__O que fazer__:
A) Cite o texto sobre o depoimento de Luis Miranda à PF, começando em "O parlamentar mostrou" e seguindo até "disse o parlamentar.".
B) Responda com base no texto sobre o depoimento de Luis Miranda à PF:
(i) De quanto era a dívida da Global com o Ministério da Saúde, segundo a reportagem do Estadão?
(ii) Que quantitativo o contrato previa e quanto a empresa queria entregar?
(iii) Por qual crime o inquérito investiga Bolsonaro?
C) Escreva a continuação do texto sobre o depoimento de Luis Miranda à PF a partir do ponto em que ele termina.

__Trecho da página__:

------------------------------------------------------------

Luis Miranda relatou que, antes do depoimento, pediu ao irmão que imprimisse os documentos que ele havia mostrado a Bolsonaro para ele levar à PF. Na lista apresentada pelo deputado à Polícia Federal, estavam cópias da nota fiscal em nome da empresa Madison Biotech, da ação civil pública do Ministério Público Federal contra a Global Saúde, do contrato de compra da Covaxin, e de uma reportagem do Estadão sobre a dívida de R$ 20 milhões da Global com o Ministério da Saúde.
O parlamentar mostrou os documentos ao delegado, que o interrompeu e perguntou se a invoice constava do material apresentado a Bolsonaro. O deputado confirmou ao policial federal que a nota fiscal estava dentre os documentos.
"Esse aqui é o kit de documentos que o meu irmão levou para o presidente", disse o parlamentar.
"Isso foi apresentado ao presidente?", perguntou o policial federal se referindo à invoice.
"Foi apresentado ao presidente", confirmou Luis Miranda.
"A invoice?", questionou o delegado.
"Isso aqui foi apresentado ao presidente", respondeu o deputado, mostrando a invoice para o delegado e para a câmera que filmava o depoimento.
O deputado declarou à PF que Bolsonaro não "esmiuçou" a invoice. Luis Miranda disse que seu irmão explicou ao presidente "qual era a preocupação" sobre o documento.
"Preocupação dele estar pagando uma empresa terceira que não consta no contrato. 'Isso para mim já é algo assim que eu não consigo compreender o porquê estamos fazendo isso, o ministério está fazendo isso, presidente, então, acho que o senhor deveria se atentar a isso, principalmente isso. O quantitativo está diferente do contrato, o contrato são 4 milhões, eles querem entregar 3 milhões'."
De acordo com o parlamentar, o irmão disse a Bolsonaro que sua grande preocupação era com o histórico da empresa. "Minha maior preocupação, presidente, não é isso (irregularidades na invoice). Isso se ajusta, faz aditivo no contrato e tudo. É exatamente o histórico da empresa."
Luís Miranda prestou depoimento à PF na semana passada, no âmbito do inquérito que investiga Bolsonaro por prevaricação. O presidente teria dito aos irmãos que acionaria a PF, após ser informado das irregularidades, mas não comunicou as suspeitas a órgãos de investigação.

------------------------------------------------------------

__Linhas listadas__:
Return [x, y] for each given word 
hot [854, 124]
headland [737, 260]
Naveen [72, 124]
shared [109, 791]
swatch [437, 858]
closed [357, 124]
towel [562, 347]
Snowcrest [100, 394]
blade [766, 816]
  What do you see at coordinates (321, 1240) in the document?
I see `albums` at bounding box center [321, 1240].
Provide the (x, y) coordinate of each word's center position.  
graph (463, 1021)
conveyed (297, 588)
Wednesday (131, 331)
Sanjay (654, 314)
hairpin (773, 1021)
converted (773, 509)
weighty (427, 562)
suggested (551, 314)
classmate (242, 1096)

------------------------------------------------------------

__Respostas por tarefa__:
A)
O parlamentar mostrou os documentos ao delegado, que o interrompeu e perguntou se a invoice constava do material apresentado a Bolsonaro. O deputado confirmou ao policial federal que a nota fiscal estava dentre os documentos.
"Esse aqui é o kit de documentos que o meu irmão levou para o presidente", disse o parlamentar.

B)
(i) R$ 20 milhões.
(ii) O contrato previa 4 milhões, e a empresa queria entregar 3 milhões.
(iii) Prevaricação.

C)
O Ministério da Saúde fechou a compra de 20 milhões de doses da Covaxin por R$ 1,6 bilhão, em fevereiro deste ano. Em depoimento à Comissão Parlamentar de Inquérito (CPI) da Covid, no Senado, em junho, Luis Ricardo Miranda contou que a invoice com irregularidades chegou ao Ministério da Saúde em um link Dropbox no dia 18 de março. Arquivos enviados por este tipo de serviço de armazenamento expiram após um período e o link para de funcionar.
A data de 18 de março é contestada pela Precisa Medicamentos, que negociou a vacina com o governo brasileiro. Também à CPI, a diretora da empresa, Emanuela Medrades, afirmou que a nota fiscal foi encaminhada à Saúde apenas em 22 de março. Medrades desafiou Luis Ricardo a provar que ela tenha enviado a invoice em 18 de março.
A data do recebimento da nota fiscal é importante para as investigações sobre suposta prevaricação do presidente Jair Bolsonaro. A tese dos senadores governistas na CPI é de que, se não houve envio da invoice em 18 de março, o presidente não poderia ter sido avisado sobre as inconsistências na nota fiscal no encontro com os irmãos Miranda no dia 20. A acusação de prevaricação não se sustentaria.
A Precisa Medicamentos representou a farmacêutica indiana Bharat Biotech, produtora da Covaxin, no contrato firmado com o Ministério da Saúde. O acordo entre Precisa e Bharat foi rompido pela farmacêutica indiana, no mês passado, após suspeitas de falsificação de documentos entregues pela empresa brasileira ao Ministério da Saúde.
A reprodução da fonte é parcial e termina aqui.